(Dataset excerpts)

----

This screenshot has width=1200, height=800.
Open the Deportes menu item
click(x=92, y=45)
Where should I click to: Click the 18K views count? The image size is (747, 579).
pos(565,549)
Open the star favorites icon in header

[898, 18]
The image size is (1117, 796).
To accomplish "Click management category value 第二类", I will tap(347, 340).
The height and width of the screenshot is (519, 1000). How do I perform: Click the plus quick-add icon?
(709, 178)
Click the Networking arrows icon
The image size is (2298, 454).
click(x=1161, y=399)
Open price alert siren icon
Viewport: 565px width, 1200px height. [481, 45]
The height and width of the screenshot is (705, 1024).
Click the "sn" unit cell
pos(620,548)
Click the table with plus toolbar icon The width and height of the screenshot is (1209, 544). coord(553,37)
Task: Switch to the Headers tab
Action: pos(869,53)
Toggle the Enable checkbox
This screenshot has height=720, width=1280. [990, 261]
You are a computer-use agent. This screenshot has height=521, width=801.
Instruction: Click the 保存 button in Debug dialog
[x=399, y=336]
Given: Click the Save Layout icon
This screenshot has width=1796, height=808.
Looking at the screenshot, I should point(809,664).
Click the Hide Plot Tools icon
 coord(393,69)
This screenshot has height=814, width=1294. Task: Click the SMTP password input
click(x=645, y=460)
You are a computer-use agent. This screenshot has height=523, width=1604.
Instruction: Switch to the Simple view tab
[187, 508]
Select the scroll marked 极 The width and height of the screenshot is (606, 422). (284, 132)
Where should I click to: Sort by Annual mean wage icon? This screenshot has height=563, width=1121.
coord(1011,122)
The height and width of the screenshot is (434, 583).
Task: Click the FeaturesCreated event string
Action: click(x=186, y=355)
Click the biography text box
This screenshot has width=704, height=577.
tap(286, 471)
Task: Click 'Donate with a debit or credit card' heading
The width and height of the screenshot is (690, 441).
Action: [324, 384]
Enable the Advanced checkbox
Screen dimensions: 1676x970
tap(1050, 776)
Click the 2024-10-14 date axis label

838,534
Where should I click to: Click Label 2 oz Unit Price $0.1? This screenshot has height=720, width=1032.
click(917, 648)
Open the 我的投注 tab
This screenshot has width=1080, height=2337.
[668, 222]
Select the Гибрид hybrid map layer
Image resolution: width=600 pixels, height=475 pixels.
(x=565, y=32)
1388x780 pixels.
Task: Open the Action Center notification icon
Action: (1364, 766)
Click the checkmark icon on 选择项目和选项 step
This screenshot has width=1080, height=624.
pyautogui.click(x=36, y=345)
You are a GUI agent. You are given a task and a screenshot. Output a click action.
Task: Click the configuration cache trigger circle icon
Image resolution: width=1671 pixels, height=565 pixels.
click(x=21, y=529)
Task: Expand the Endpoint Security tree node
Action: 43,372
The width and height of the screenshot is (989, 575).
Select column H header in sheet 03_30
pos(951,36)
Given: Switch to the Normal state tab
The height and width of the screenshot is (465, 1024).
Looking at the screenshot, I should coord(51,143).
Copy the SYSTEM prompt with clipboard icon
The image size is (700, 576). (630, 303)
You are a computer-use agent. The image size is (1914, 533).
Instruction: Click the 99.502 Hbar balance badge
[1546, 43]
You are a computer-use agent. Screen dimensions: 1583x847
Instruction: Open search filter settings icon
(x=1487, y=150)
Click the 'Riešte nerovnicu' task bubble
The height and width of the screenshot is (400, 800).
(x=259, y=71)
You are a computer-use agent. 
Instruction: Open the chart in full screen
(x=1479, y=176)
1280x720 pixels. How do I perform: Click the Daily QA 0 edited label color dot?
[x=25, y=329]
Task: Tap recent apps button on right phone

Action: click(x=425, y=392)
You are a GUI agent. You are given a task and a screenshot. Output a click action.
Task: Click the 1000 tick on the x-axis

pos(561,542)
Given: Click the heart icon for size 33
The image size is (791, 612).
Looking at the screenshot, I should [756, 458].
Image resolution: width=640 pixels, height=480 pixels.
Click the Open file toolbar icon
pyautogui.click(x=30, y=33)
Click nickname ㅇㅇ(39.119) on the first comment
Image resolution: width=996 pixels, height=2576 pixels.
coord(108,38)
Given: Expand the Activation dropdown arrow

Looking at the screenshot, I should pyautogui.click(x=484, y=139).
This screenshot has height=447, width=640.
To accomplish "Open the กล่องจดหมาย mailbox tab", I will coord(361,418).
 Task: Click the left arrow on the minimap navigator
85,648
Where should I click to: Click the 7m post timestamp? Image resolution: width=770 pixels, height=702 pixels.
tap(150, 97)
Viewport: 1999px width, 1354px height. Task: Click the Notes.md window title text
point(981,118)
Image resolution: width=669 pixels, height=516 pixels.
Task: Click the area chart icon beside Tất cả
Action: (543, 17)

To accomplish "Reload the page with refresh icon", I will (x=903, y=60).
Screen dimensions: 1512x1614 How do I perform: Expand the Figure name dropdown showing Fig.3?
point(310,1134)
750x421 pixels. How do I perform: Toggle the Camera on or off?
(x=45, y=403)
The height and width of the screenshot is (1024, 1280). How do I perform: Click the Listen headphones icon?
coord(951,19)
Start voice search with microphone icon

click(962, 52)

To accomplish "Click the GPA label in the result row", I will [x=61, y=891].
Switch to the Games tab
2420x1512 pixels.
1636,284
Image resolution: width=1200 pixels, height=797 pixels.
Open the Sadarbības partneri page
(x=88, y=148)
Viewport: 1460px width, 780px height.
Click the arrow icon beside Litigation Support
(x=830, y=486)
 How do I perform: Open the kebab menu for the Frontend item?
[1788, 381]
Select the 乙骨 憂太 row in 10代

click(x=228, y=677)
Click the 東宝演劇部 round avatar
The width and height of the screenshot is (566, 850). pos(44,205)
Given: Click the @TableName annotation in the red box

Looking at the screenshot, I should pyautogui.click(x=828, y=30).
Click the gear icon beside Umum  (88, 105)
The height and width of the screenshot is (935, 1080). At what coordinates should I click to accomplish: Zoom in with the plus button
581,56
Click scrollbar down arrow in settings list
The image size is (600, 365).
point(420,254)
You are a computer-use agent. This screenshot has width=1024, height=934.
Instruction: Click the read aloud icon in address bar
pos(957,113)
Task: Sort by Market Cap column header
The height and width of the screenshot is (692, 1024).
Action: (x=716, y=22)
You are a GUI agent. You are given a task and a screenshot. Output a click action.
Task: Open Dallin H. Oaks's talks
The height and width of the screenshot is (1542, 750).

----

What to produce> Reproduce every record word for word.

Response area>
This screenshot has width=1200, height=800.
Open the Deportes menu item
click(x=92, y=45)
Where should I click to: Click the 18K views count? The image size is (747, 579).
pos(565,549)
Open the star favorites icon in header

[898, 18]
The image size is (1117, 796).
To accomplish "Click management category value 第二类", I will tap(347, 340).
The height and width of the screenshot is (519, 1000). How do I perform: Click the plus quick-add icon?
(709, 178)
Click the Networking arrows icon
The image size is (2298, 454).
click(x=1161, y=399)
Open price alert siren icon
Viewport: 565px width, 1200px height. [481, 45]
The height and width of the screenshot is (705, 1024).
Click the "sn" unit cell
pos(620,548)
Click the table with plus toolbar icon The width and height of the screenshot is (1209, 544). coord(553,37)
Task: Switch to the Headers tab
Action: pos(869,53)
Toggle the Enable checkbox
This screenshot has height=720, width=1280. [990, 261]
You are a computer-use agent. This screenshot has height=521, width=801.
Instruction: Click the 保存 button in Debug dialog
[x=399, y=336]
Given: Click the Save Layout icon
This screenshot has width=1796, height=808.
Looking at the screenshot, I should point(809,664).
Click the Hide Plot Tools icon
 coord(393,69)
This screenshot has height=814, width=1294. Task: Click the SMTP password input
click(x=645, y=460)
You are a computer-use agent. This screenshot has height=523, width=1604.
Instruction: Switch to the Simple view tab
[187, 508]
Select the scroll marked 极 The width and height of the screenshot is (606, 422). (284, 132)
Where should I click to: Sort by Annual mean wage icon? This screenshot has height=563, width=1121.
coord(1011,122)
The height and width of the screenshot is (434, 583).
Task: Click the FeaturesCreated event string
Action: click(x=186, y=355)
Click the biography text box
This screenshot has width=704, height=577.
tap(286, 471)
Task: Click 'Donate with a debit or credit card' heading
The width and height of the screenshot is (690, 441).
Action: [324, 384]
Enable the Advanced checkbox
Screen dimensions: 1676x970
tap(1050, 776)
Click the 2024-10-14 date axis label

838,534
Where should I click to: Click Label 2 oz Unit Price $0.1? This screenshot has height=720, width=1032.
click(917, 648)
Open the 我的投注 tab
This screenshot has width=1080, height=2337.
[668, 222]
Select the Гибрид hybrid map layer
Image resolution: width=600 pixels, height=475 pixels.
(x=565, y=32)
1388x780 pixels.
Task: Open the Action Center notification icon
Action: (1364, 766)
Click the checkmark icon on 选择项目和选项 step
This screenshot has width=1080, height=624.
pyautogui.click(x=36, y=345)
You are a GUI agent. You are given a task and a screenshot. Output a click action.
Task: Click the configuration cache trigger circle icon
Image resolution: width=1671 pixels, height=565 pixels.
click(x=21, y=529)
Task: Expand the Endpoint Security tree node
Action: 43,372
The width and height of the screenshot is (989, 575).
Select column H header in sheet 03_30
pos(951,36)
Given: Switch to the Normal state tab
The height and width of the screenshot is (465, 1024).
Looking at the screenshot, I should coord(51,143).
Copy the SYSTEM prompt with clipboard icon
The image size is (700, 576). (630, 303)
You are a computer-use agent. The image size is (1914, 533).
Instruction: Click the 99.502 Hbar balance badge
[1546, 43]
You are a computer-use agent. Screen dimensions: 1583x847
Instruction: Open search filter settings icon
(x=1487, y=150)
Click the 'Riešte nerovnicu' task bubble
The height and width of the screenshot is (400, 800).
(x=259, y=71)
You are a computer-use agent. 
Instruction: Open the chart in full screen
(x=1479, y=176)
1280x720 pixels. How do I perform: Click the Daily QA 0 edited label color dot?
[x=25, y=329]
Task: Tap recent apps button on right phone

Action: click(x=425, y=392)
You are a GUI agent. You are given a task and a screenshot. Output a click action.
Task: Click the 1000 tick on the x-axis

pos(561,542)
Given: Click the heart icon for size 33
The image size is (791, 612).
Looking at the screenshot, I should [756, 458].
Image resolution: width=640 pixels, height=480 pixels.
Click the Open file toolbar icon
pyautogui.click(x=30, y=33)
Click nickname ㅇㅇ(39.119) on the first comment
Image resolution: width=996 pixels, height=2576 pixels.
coord(108,38)
Given: Expand the Activation dropdown arrow

Looking at the screenshot, I should pyautogui.click(x=484, y=139).
This screenshot has height=447, width=640.
To accomplish "Open the กล่องจดหมาย mailbox tab", I will coord(361,418).
 Task: Click the left arrow on the minimap navigator
85,648
Where should I click to: Click the 7m post timestamp? Image resolution: width=770 pixels, height=702 pixels.
tap(150, 97)
Viewport: 1999px width, 1354px height. Task: Click the Notes.md window title text
point(981,118)
Image resolution: width=669 pixels, height=516 pixels.
Task: Click the area chart icon beside Tất cả
Action: (543, 17)

To accomplish "Reload the page with refresh icon", I will (x=903, y=60).
Screen dimensions: 1512x1614 How do I perform: Expand the Figure name dropdown showing Fig.3?
point(310,1134)
750x421 pixels. How do I perform: Toggle the Camera on or off?
(x=45, y=403)
The height and width of the screenshot is (1024, 1280). How do I perform: Click the Listen headphones icon?
coord(951,19)
Start voice search with microphone icon

click(962, 52)

To accomplish "Click the GPA label in the result row", I will [x=61, y=891].
Switch to the Games tab
2420x1512 pixels.
1636,284
Image resolution: width=1200 pixels, height=797 pixels.
Open the Sadarbības partneri page
(x=88, y=148)
Viewport: 1460px width, 780px height.
Click the arrow icon beside Litigation Support
(x=830, y=486)
 How do I perform: Open the kebab menu for the Frontend item?
[1788, 381]
Select the 乙骨 憂太 row in 10代

click(x=228, y=677)
Click the 東宝演劇部 round avatar
The width and height of the screenshot is (566, 850). pos(44,205)
Given: Click the @TableName annotation in the red box

Looking at the screenshot, I should pyautogui.click(x=828, y=30).
Click the gear icon beside Umum  (88, 105)
The height and width of the screenshot is (935, 1080). At what coordinates should I click to accomplish: Zoom in with the plus button
581,56
Click scrollbar down arrow in settings list
The image size is (600, 365).
point(420,254)
You are a computer-use agent. This screenshot has width=1024, height=934.
Instruction: Click the read aloud icon in address bar
pos(957,113)
Task: Sort by Market Cap column header
The height and width of the screenshot is (692, 1024).
Action: (x=716, y=22)
You are a GUI agent. You are given a task and a screenshot. Output a click action.
Task: Open Dallin H. Oaks's talks
The height and width of the screenshot is (1542, 750).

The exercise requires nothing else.